In a major development scientists have identified an existing drug that is effective against Entamoeba histolytica, the parasite responsible for causing amebic dysentery and liver abscesses that is responsible for the death of more than 70,000 people worldwide every year.
Using a high-throughput screen for drugs developed by them, a collaboration of scientists from UC San Diego School of Medicine, UC San Francisco and Wake Forest School of Medicine discovered that auranofin - a drug approved by the US Food and Drug Administration 25 years ago for rheumatoid arthritis - is highly effective in targeting an enzyme that protects amebae from oxygen attack (thus enhancing sensitivity of the amebae to reactive oxygen-mediated killing).

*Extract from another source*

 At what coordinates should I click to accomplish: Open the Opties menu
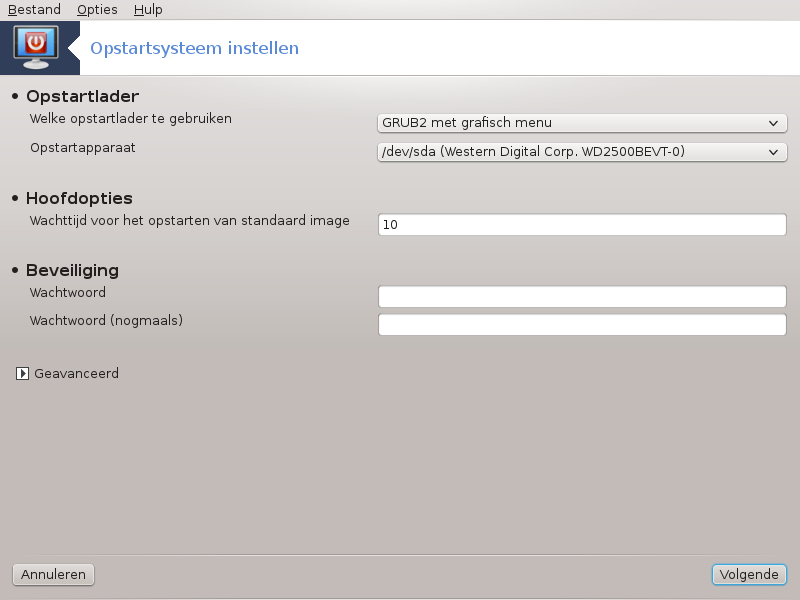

Sharon L. Reed, MD, professor in the UCSD Departments of Pathology and Medicine and James McKerrow, MD, PhD, professor of Pathology in the UCSF Sandler Center for Drug Discovery were lead of the study.
Entamoeba histolytica is a protozoan intestinal parasite which is responsible for causing amebiasis in human and it is world’s fourth leading cause of death from protozoan parasites. It is enlisted in the UK National Institutes of Health as a category B priority biodefense pathogen. Presently the treatment for the drug is based on metronidazole, which comes with its own side effects.
The potential to the drug is also a matter of concern.
"Because auranofin has already been approved by the FDA for use in humans, we can save years of expensive development. In our studies in animal models, auranofin was ten times more potent against this parasite than metronidazole," Reed has been quoted as saying.
In a mouse model of amebic colitis and a hamster model of amebic liver abscess, the medicine significantly reduced the number of parasites, damage from inflammation, and size of liver abscesses.
"This new use of an old drug represents a promising therapy for a major health threat, and highlights how research funded by the National Institutes of Health can benefit people around the world," Reed has been quoted as saying.
The drug has been given “orphan-drug" status (which identifies a significant, newly developed or recognized treatment for a disease which affects fewer than 200,000 persons in the United States) and UC San Diego hopes to conduct clinical trials in the coming days.
The results of this study will be published in the May 20, 2012 issue of Nature Medicine.